Dougie Wallace

Personal information
- Full name: Douglas Herbert Wallace
- Date of birth: 20 February 1919
- Place of birth: Krugersdorp, Union of South Africa
- Date of death: 25 September 1999 (aged 80)
- Place of death: Sefton, England
- Position: Centre forward

Senior career*
- Years: Team / Apps / (Gls)
- 1938–1946: Clyde / 38 / (16)
- 1946–1947: Dunfermline Athletic / 16 / (12)
- 1947–1949: Albion Rovers
- 1949–1954: Llanelly

International career
- 1941–1943: Scotland (wartime) / 3 / (2)
- 1941: Scottish League XI / 1 / (1)

Managerial career
- Llanelly

= Dougie Wallace (soccer) =

South African soccer player (1919–1999)

Douglas Herbert Wallace (20 February 1919 – 25 September 1999) was a South African professional footballer who played as a centre forward in the Scottish Football League for Clyde, Dunfermline Athletic and Albion Rovers, and was a player and coach of Llanelly in England's Southern Football League.

==Career==
===Club===
Born and raised in South Africa (Krugersdorp, Transvaal Province) in a family of Scottish origin, as a teenager Wallace featured for a local side against the Aberdeen squad that was touring the country in 1937, managed by Paddy Travers.
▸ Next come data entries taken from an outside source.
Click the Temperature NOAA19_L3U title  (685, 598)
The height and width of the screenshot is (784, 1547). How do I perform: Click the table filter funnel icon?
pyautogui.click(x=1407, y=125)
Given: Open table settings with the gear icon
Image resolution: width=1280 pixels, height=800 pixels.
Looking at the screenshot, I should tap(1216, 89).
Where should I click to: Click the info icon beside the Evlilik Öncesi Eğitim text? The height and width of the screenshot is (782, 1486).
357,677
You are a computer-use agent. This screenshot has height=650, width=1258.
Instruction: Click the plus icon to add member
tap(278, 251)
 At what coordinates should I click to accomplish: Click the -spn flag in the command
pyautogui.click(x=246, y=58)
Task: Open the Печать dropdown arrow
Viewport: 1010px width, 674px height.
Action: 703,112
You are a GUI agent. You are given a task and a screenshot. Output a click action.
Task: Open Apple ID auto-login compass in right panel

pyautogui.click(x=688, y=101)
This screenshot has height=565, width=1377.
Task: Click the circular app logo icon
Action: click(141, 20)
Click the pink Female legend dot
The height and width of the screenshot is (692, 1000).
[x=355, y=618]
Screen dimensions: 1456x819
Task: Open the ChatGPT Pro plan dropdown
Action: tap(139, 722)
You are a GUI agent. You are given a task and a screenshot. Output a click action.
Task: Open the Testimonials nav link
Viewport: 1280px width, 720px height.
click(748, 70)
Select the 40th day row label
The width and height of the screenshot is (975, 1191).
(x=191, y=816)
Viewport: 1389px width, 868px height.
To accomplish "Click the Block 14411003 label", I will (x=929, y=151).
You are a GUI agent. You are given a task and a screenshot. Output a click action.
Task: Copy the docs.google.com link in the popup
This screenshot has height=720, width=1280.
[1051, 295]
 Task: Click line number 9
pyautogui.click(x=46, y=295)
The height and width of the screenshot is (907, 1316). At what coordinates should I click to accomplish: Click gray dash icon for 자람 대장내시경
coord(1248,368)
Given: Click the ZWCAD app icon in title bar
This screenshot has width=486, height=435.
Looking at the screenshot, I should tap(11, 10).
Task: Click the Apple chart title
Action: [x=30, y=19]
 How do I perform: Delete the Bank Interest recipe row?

A year later, Travers became Clyde boss and soon invited the player over to sign for his new club. The move was successful: Wallace (playing at inside left to accommodate Willie Martin) opened the scoring in the 1939 Scottish Cup Final, a 4–0 win over Motherwell which secured the trophy for the first time in Clyde history. He is also one of a small group of players to have scored four goals in a match for the Bully Wee.

World War II then intervened, with Wallace playing for Clyde in unofficial competitions throughout its duration. In May 1943, he turned out for Hibernian in the Rosebery Charity Cup; in what seems to be his only full appearance for the Edinburgh side, he scored Hibs' goal but the trophy was won by rivals Heart of Midlothian on the toss of a coin (he had also scored in the first attempt to play the match, which was abandoned).

After the conflict ended, in 1946 Wallace moved to
Dunfermline Athletic, then in late 1947 signed for Albion Rovers, helping the Coatbridge club to gain promotion to the top tier. The subsequent 1948–49 Scottish Division One campaign ended in relegation with only eight points collected, but remains a significant point in Rovers' history as the last time they played among the nation's elite. In one of his final appearances, Wallace scored the consolation goal in a 4–1 defeat to Rangers which meant that the Gers won the championship after title rivals Dundee unexpectedly lost. There were some high points in the season, which included remarkable back-to-back league comebacks. Firstly, Rovers trailed 1–4 at Easter Road to reigning champions Hibs; Wallace scored the first of three Rovers goals in the last ten minutes and the game ended in a 4–4 draw. In the next match, Rovers were 1–3 down to Celtic at home with nine minutes left. Having already netted the first goal for his side, Wallace scored the equalizer on 85 minutes to secure a 3–3 draw.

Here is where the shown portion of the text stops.